EDD Calculation Using Uterus Size

The size of your uterus can help the doctor assess your expected date of delivery, but with an error of plus or minus two weeks. Furthermore, if it is your second or third pregnancy, your uterus may be bigger than it was during your first pregnancy. Therefore, the estimated date of delivery is just a rough guess. Nevertheless, if your uterus feels like the size of a normal lemon, you may be about six weeks pregnant. By the 12th week, your uterus may be the size of a cantaloupe.


Calculate EDD From First Fetal Movements

Another way to estimate your expected date of delivery is to count 18 to 20 weeks from the time you first feel fetal movements, which can be as light as a fluttering movement. This usually occurs at about 20 to 22 weeks for your first baby or at 16 to 18 weeks with your next babies.

This method, however, is very crude and inaccurate because it depends on your perception of your baby’s movement, which may be quite vague or unsure.


Other Approaches of Expected Date of Delivery Calculation

Heart tones: Your baby's heartbeat can be heard using a Doppler beginning at 9 to12 weeks and by using a stethoscope at 18 to 20 weeks.

Fundal height: After your 20th week of pregnancy, your doctor will use a measuring tape to evaluate the size of your belly in inches, from your pubic bone to the top of your uterus. The length equals the number of weeks of gestation from week 24 to 34. As an example, a 28-week gestation can have a fundus at 28 cm. Yet, the fundal height can be affected by several factors.


Click HERE to calculate your EDD.

Part 2: How Accurate Is the EDD Calculation?
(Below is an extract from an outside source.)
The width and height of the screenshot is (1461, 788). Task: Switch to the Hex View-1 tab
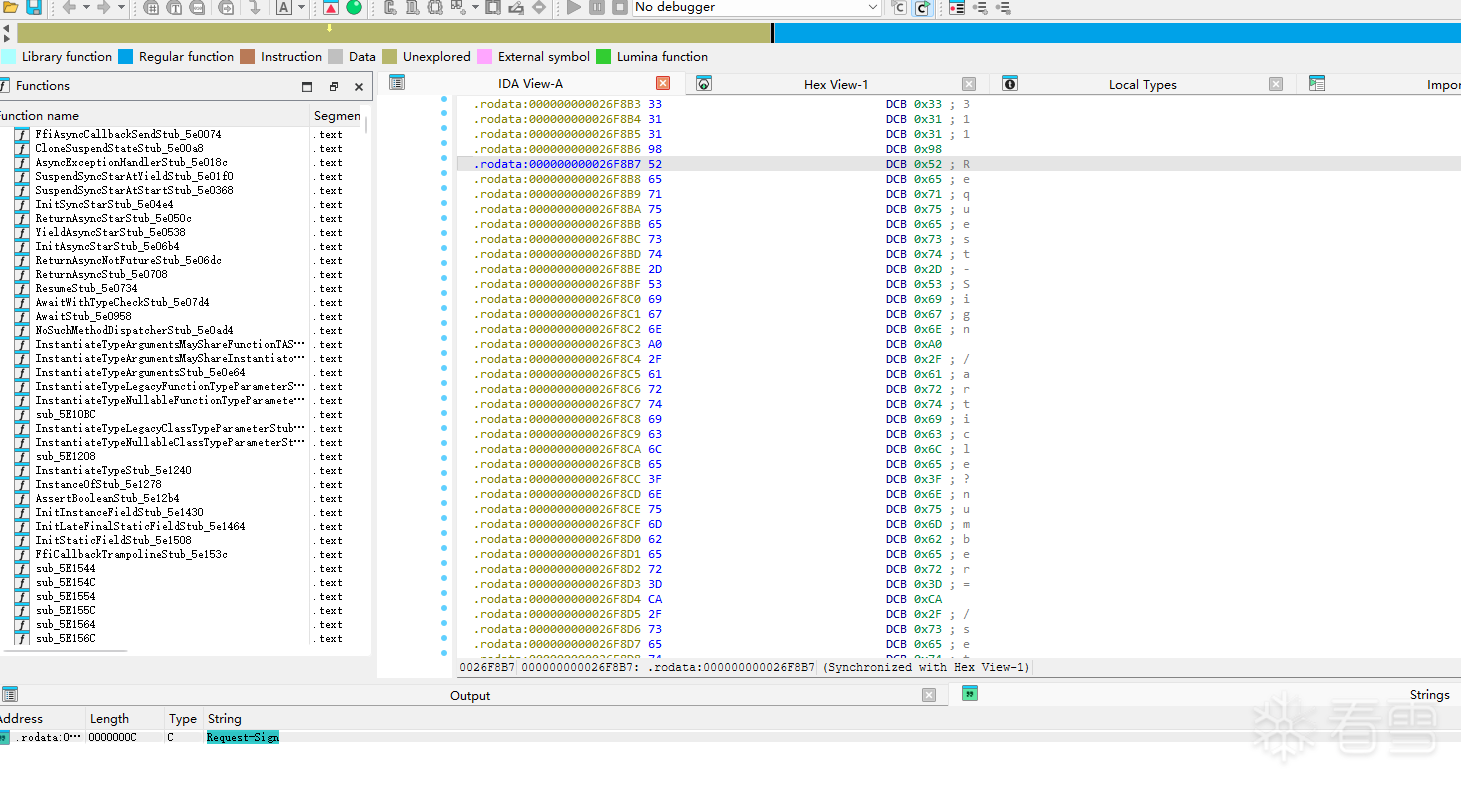click(x=835, y=85)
Will Your Baby Born at the EDD?

The expected date of delivery and actual date of delivery can be different in most cases. Knowing the exact dates of conception and the gestational age of a baby is not a guarantee that you can predict the exact date of a baby’s birth. Pregnancy normally lasts from 37 to 42 weeks. Very few babies (4%) are born on the dates they were expected to be due. Up to 10% of babies are born earlier than 37 weeks, while others are born after 42 weeks.
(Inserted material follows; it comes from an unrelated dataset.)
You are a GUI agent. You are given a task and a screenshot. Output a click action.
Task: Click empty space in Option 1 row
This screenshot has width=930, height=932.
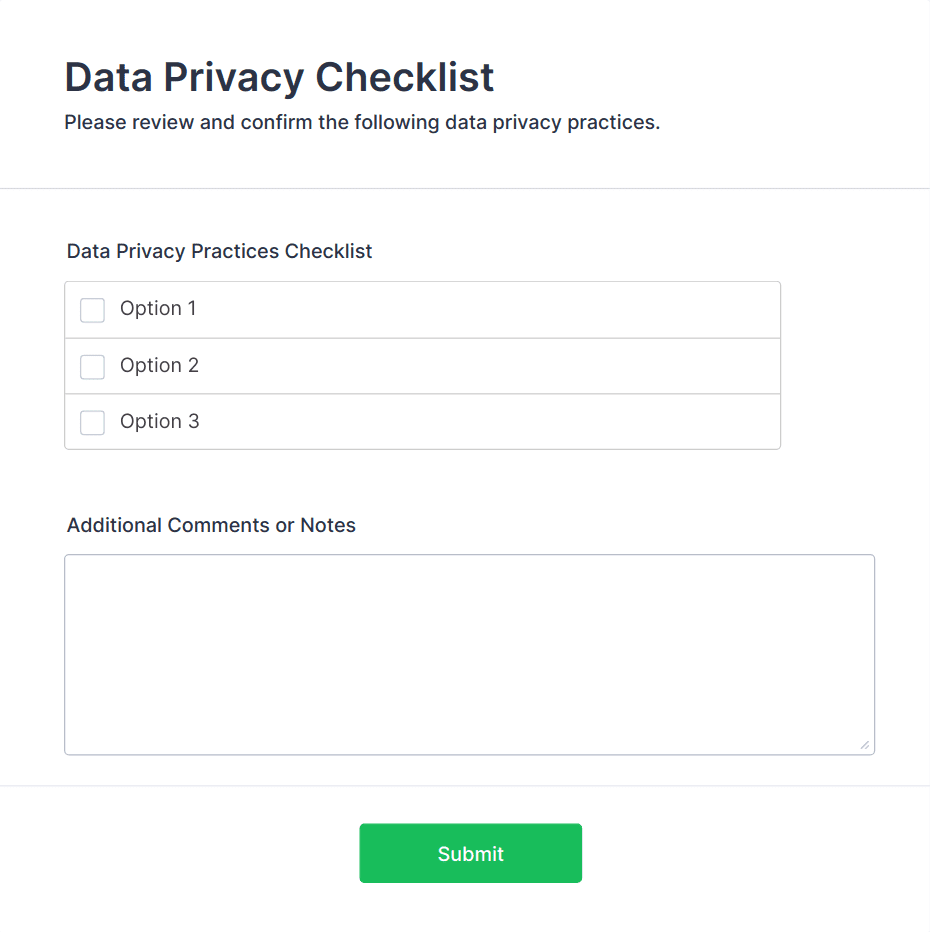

So, while predicting your EDD is not an exact science, just try to get everything ready for your baby’s birth two weeks before the predicted due date.


​The Accuracy of LMP ​Calculation

Estimating your expected date of delivery based on your LMP depends on how accurately you can recall that day, assuming that you have regular 28-day menstrual cycles, because conception usually occurs on the 14th day of the cycle. However, using your LMP to estimate your due date may result in overestimation of the duration of your pregnancy, because it can have a margin of error of more than two weeks.

In some cases, the exact date of conception is known, such as in women who have in vitro fertilization. Their EDD may be calculated by adding 266 to their date of conception.


​The Accuracy of the Ultrasound Calculation

The ability of the ultrasound to accurately estimate your baby's age depends on the gestational age. Generally speaking, ultrasound measurement of a fetus is most accurate in the 1st trimester or up to about 13 weeks of gestation.


Other Factors to Consider

You can also calculate your expected date of delivery through these methods:

Birth weight: One study found that heavier babies (those weighing > 10 lbs) tend to be born about one or two weeks past 280 days.

Multiple births: Twins are more likely to be delivered earlier (about 4 weeks) than single babies, but triplets and quadruplets, even much earlier.